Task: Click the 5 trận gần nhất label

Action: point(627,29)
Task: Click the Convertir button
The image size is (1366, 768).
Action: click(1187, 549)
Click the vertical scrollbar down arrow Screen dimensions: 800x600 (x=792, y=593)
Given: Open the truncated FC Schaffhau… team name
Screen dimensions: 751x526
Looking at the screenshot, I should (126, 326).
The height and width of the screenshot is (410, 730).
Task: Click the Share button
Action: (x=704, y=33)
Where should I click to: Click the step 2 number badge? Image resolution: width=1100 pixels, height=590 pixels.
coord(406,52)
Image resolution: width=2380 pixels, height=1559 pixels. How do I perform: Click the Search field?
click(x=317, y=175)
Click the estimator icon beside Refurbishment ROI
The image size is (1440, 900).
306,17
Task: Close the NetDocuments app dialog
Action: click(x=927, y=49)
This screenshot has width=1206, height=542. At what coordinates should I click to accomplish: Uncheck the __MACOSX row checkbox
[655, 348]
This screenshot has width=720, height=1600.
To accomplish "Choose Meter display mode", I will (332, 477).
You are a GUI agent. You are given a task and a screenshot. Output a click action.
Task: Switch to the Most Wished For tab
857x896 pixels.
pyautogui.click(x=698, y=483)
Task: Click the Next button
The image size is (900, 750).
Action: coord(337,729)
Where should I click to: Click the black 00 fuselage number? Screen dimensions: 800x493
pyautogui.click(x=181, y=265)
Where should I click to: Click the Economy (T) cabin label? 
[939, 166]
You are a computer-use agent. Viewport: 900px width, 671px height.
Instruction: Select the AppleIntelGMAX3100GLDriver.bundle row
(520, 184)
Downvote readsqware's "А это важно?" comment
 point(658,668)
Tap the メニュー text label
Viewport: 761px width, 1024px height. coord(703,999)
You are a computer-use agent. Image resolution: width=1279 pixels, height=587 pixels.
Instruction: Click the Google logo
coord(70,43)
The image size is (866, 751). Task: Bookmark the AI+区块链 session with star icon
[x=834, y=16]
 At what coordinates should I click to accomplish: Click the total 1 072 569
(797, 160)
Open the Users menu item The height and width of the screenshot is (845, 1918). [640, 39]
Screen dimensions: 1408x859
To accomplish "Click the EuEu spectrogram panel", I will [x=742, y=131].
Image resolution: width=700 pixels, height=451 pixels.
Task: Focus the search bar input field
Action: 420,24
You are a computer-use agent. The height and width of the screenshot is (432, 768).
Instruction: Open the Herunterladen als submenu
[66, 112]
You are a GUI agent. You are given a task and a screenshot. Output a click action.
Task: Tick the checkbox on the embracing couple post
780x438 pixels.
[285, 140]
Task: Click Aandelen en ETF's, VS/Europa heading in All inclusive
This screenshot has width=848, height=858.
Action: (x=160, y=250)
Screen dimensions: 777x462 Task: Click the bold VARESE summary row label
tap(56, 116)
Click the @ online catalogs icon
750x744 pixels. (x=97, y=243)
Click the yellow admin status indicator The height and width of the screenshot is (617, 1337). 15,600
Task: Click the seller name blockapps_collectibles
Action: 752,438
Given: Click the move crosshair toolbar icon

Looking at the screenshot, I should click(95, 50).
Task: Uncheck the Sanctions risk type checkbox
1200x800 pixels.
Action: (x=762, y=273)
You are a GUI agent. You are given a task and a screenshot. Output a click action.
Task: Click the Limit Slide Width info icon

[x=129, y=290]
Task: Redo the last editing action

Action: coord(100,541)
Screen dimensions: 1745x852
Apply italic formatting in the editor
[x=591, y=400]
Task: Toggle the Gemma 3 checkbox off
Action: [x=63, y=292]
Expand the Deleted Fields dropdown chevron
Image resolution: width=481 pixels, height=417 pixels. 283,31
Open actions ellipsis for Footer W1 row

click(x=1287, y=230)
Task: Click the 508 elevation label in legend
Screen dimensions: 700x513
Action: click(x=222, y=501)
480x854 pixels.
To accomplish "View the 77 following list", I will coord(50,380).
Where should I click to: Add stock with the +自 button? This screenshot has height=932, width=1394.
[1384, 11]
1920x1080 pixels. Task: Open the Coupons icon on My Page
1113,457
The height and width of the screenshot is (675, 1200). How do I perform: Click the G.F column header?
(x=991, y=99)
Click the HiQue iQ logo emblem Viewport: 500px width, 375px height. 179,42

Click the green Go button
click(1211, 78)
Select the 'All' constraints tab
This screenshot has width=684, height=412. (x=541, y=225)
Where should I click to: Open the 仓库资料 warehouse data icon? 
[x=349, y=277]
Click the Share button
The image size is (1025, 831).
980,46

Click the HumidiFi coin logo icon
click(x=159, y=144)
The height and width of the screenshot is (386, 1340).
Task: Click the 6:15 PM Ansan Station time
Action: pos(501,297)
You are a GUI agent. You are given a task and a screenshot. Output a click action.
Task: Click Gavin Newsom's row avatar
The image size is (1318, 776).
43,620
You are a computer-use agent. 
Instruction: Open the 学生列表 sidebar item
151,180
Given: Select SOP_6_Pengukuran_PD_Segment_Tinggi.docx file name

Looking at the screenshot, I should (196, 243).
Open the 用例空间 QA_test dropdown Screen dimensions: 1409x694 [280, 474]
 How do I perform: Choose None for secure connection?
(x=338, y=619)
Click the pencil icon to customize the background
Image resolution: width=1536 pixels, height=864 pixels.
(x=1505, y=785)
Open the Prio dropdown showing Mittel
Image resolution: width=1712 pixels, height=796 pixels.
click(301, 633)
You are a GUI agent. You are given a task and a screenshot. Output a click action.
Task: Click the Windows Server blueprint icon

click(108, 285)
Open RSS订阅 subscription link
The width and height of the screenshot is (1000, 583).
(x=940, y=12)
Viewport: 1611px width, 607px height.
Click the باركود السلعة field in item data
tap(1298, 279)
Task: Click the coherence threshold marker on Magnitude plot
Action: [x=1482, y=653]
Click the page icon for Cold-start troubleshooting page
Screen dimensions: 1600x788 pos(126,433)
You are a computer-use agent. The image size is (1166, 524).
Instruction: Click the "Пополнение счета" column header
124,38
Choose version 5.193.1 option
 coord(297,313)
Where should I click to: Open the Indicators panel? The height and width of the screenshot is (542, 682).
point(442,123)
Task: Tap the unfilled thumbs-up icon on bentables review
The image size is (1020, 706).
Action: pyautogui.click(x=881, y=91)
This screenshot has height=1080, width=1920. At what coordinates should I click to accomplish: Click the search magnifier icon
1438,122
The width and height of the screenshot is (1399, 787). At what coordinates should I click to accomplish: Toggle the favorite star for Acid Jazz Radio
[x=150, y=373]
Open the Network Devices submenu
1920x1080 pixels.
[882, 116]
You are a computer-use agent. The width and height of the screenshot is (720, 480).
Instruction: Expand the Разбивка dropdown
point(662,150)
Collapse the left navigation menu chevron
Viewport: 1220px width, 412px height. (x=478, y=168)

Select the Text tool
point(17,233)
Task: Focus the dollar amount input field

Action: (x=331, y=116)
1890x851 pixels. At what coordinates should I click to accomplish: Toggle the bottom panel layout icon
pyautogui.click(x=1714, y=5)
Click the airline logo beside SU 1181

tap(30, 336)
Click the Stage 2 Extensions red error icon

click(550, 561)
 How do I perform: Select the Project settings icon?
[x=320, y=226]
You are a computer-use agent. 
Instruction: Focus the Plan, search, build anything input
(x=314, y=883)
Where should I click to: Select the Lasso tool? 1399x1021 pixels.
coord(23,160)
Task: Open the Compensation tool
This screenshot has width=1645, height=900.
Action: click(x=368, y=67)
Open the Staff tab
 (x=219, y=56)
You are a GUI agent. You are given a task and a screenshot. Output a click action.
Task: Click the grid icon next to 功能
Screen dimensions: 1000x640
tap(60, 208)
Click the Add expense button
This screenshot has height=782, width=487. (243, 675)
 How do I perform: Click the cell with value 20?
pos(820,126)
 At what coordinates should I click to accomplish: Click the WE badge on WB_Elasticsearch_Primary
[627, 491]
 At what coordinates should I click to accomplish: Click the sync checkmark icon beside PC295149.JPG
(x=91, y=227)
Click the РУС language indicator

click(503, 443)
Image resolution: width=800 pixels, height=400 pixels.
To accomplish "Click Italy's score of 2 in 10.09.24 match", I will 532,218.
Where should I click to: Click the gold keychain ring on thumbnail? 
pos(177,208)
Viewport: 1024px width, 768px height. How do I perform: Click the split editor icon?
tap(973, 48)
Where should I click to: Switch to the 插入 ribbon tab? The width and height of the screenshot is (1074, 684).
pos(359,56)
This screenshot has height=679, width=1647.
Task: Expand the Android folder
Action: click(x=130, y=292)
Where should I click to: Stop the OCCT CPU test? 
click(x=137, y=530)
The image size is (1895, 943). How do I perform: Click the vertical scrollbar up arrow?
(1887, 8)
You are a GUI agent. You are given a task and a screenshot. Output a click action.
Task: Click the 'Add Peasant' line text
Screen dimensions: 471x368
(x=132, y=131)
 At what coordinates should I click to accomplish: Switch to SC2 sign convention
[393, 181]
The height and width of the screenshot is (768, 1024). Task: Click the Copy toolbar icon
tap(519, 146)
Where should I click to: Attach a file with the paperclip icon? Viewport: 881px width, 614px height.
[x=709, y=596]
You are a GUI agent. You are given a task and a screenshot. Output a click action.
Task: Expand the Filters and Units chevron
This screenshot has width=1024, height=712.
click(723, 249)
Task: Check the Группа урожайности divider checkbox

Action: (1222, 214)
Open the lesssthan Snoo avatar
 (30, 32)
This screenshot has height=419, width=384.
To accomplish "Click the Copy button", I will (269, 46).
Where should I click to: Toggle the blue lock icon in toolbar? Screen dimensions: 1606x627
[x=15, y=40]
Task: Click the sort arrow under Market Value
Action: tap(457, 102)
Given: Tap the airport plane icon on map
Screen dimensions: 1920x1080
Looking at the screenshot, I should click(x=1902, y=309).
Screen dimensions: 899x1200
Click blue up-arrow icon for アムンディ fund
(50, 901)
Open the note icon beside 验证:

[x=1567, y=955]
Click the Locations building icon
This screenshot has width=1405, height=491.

═══

• [TASK DIRECTIONS]: Exactly as they appear, retype the lines from the start of the records through the line containing "Given: Open the".

• [SOLUTION TO THIS TASK]:
Task: Click the 5 trận gần nhất label

Action: point(627,29)
Task: Click the Convertir button
The image size is (1366, 768).
Action: click(1187, 549)
Click the vertical scrollbar down arrow Screen dimensions: 800x600 (x=792, y=593)
Given: Open the truncated FC Schaffhau… team name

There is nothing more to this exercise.